Teacher, Philosopher



When You Listen, I Hear Me Better

by Lissa Ann Forbes

Occasionally I choose to change names and minor details in my stories. I've taken a bit of literary license creating fictionalized truth. At times it is easier to find the essence of the story if I write it from a different perspective.

Knock, knock, knock.

She turns the knob on his apartment door and lets herself in.

“Hiya, Sam,” the voice from the other room calls. She noticed the jagged skyline etched by the Rocky Mountains as the sun set behind them through the sliding glass door.

She joins Bryan in his office, the computer screen bright. He sits—his cane propped again the desk.

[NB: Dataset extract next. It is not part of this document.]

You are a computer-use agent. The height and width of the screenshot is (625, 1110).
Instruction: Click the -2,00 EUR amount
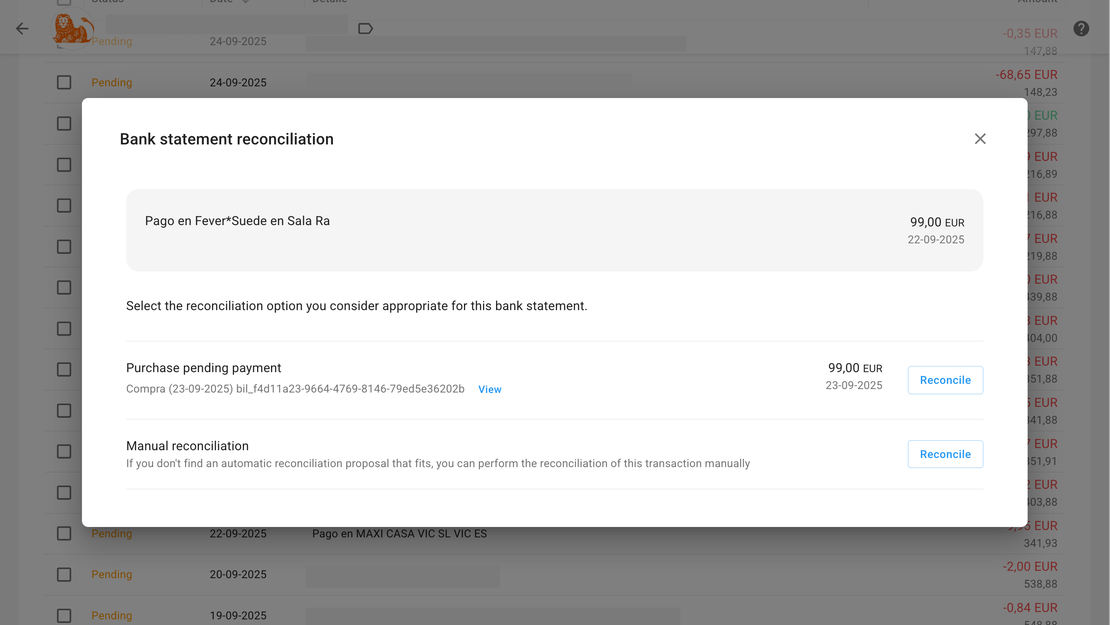[x=1029, y=567]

Samantha opens her arms for their usual greeting. Bryan slowly grabs his cane and gets up so he can put his arms around her, then invites her to pull up a chair.

“Hey, I want to show you a couple things.” Sam always begins her visits this way. She’s always finding neat stories and video clips on the Internet—that’s her business after all—writing about the extraordinary ordinary people she meets. Her last story was about a West Point Cadet who celebrated his 90th birthday.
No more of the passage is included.